→ Okuma metni:
____

Türkiye'yi örnek gösterdiler: Sizin hatalarınız yüzünüzden Türkler bizimle alay ediyor
ABONE OL

Doğu Akdeniz'de hidrokarbon kaynaklarının bulunması ve Türkiye dışında Suriye, Lübnan, İsrail, Mısır, Libya, Yunanistan, KKTC ve GKRY'nin yer alması nedeniyle deniz yetki alanlarının sınırlandırılması ciddi öneme sahip.

Türkiye ile Libya arasında 27 Kasım 2019'da imzalanan Akdeniz'de Deniz Yetki Alanlarının Sınırlandırılması Anlaşması, iki ülkenin Doğu Akdeniz'deki haklarını koruyan anlaşma olarak dikkati çekiyor.

____

→ Gösterilen bilgiler:
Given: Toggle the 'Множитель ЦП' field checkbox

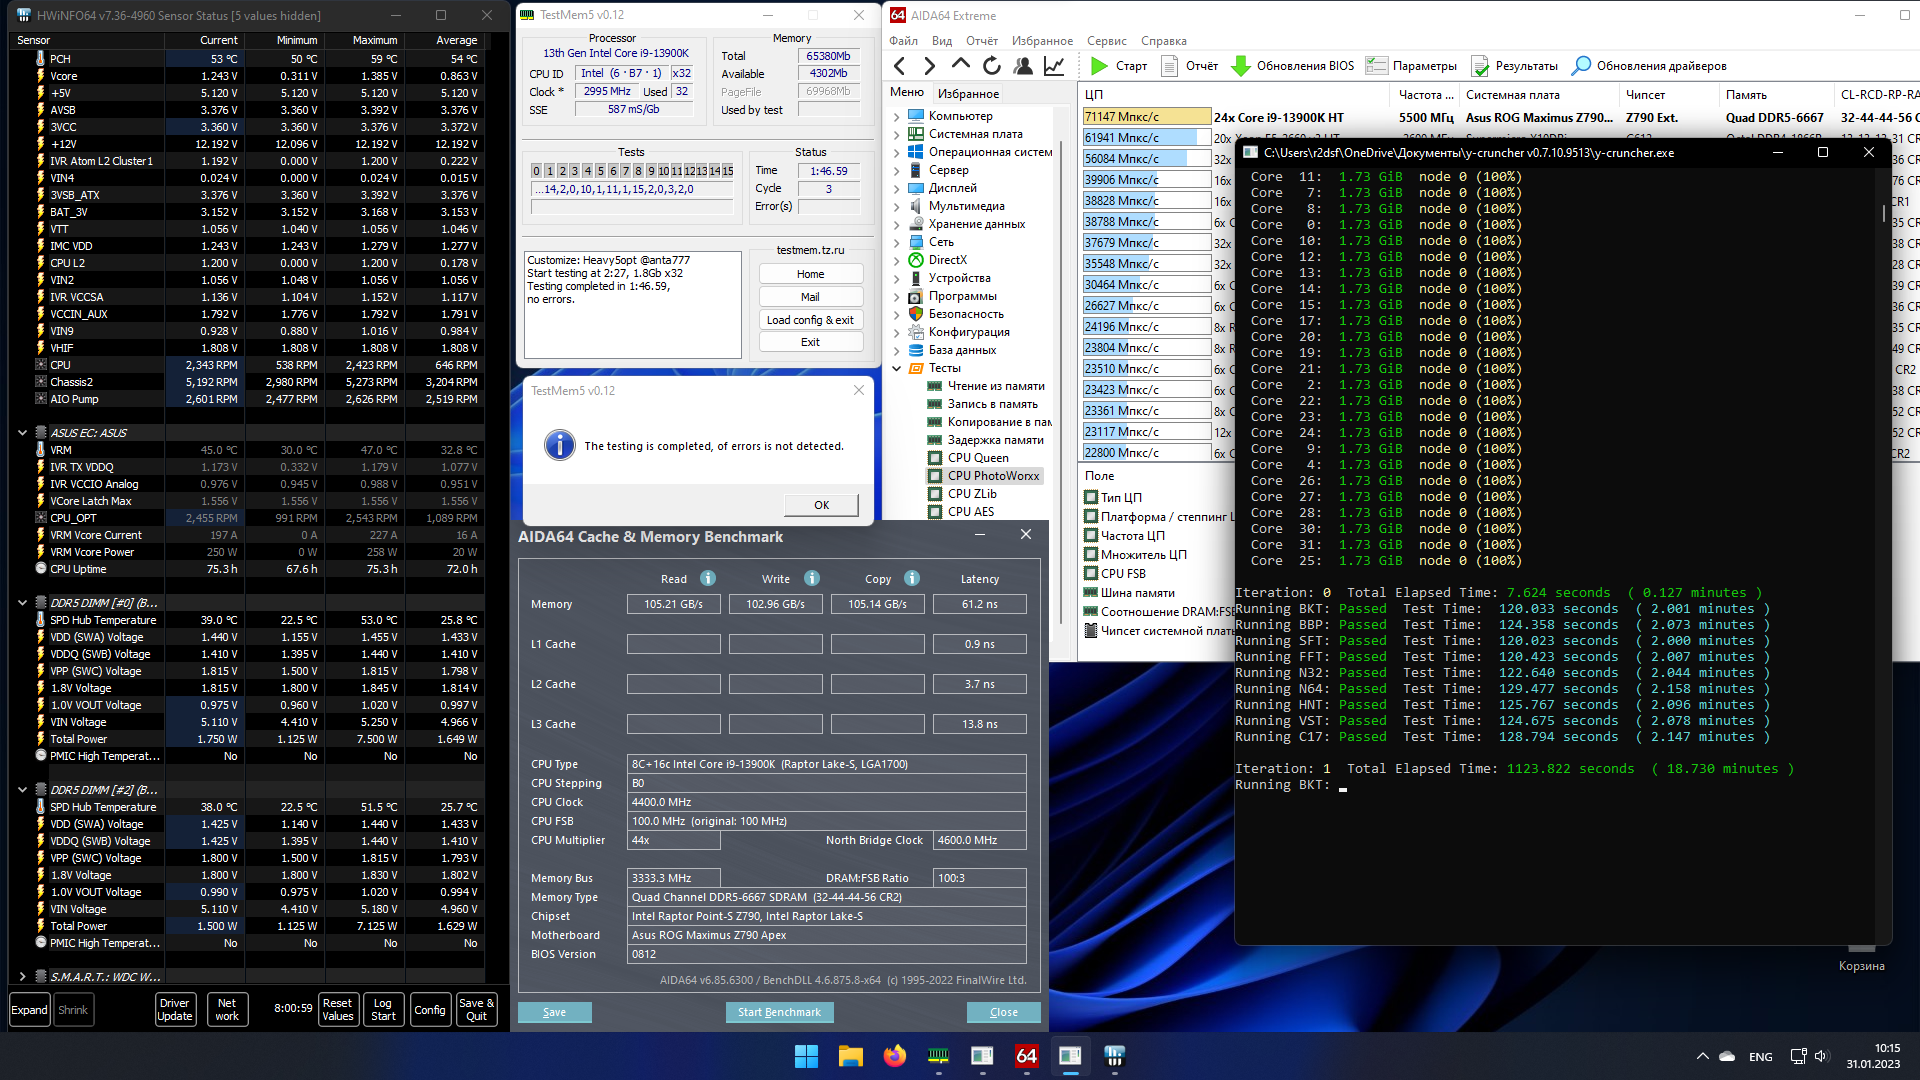Looking at the screenshot, I should 1091,554.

____

→ Yapılacak görevler:
1. Doğu Akdeniz metnini "Doğu Akdeniz'de hidrokarbon" sözcüklerinin geçtiği yerden başlayıp "ciddi öneme sahip." sözcüklerinden sonra bitecek biçimde yeniden yaz. Bu kısımda "hidrokarbon" yerine "enerji" kullan.
2. Doğu Akdeniz metnine göre Türkiye ile Libya arasındaki deniz yetki alanları anlaşması hangi tarihte imzalandı?

→ Görev yanıtları:
1.
Doğu Akdeniz'de enerji kaynaklarının bulunması ve Türkiye dışında Suriye, Lübnan, İsrail, Mısır, Libya, Yunanistan, KKTC ve GKRY'nin yer alması nedeniyle deniz yetki alanlarının sınırlandırılması ciddi öneme sahip.

2. 27 Kasım 2019'da.